In this Update:
Cash for Seniors? Pennsylvania’s Adult Guardianships Lack Oversight By Sen. Doug Mastriano (R-33)
Lately, I’ve heard from distressed constituents who say that, ever year, Pennsylvania courts deem an untold number of senior citizens incompetent, imprison them in far-flung institutions and cut off their communication with the outside world, all for the sake of seizing billions of dollars from the estates they now control.
Don’t believe them? Annually, Pennsylvania collects estate funds worth roughly $2 billion after assuming guardianships for seniors. This, despite state laws and recommendations from the Department of Aging to pursue guardianship “as a last resort.”
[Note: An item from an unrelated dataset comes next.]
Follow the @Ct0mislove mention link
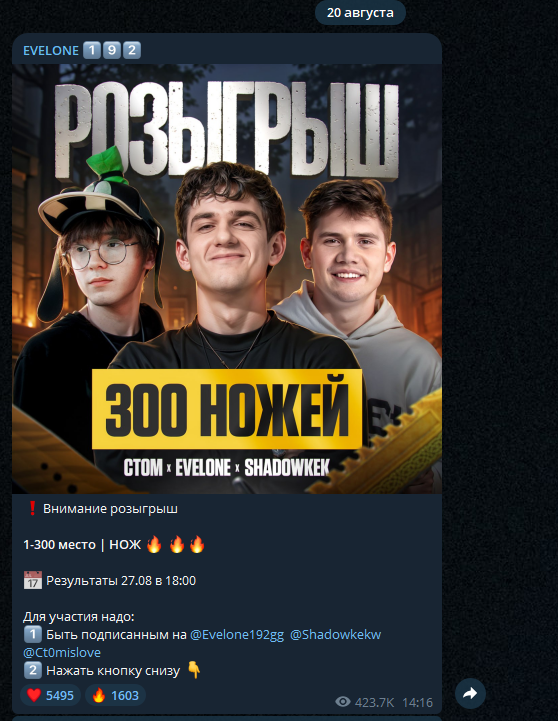The width and height of the screenshot is (558, 721). pyautogui.click(x=62, y=652)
The statistics regarding just how many seniors live under guardianships is unclear, according to a 2016 report on elder abuse from the U.S. Government Accountability Office.
In 2017, the U.S. Department of Health and Human Services launched the National Adult Maltreatment Reporting System (NAMRS) to better track instances of abuse and neglect. A NAMRS analysis from 2020 reported nearly 38,000 instances of financial exploitation from across all 50 states. About 16% of those cases were substantiated, according to the report.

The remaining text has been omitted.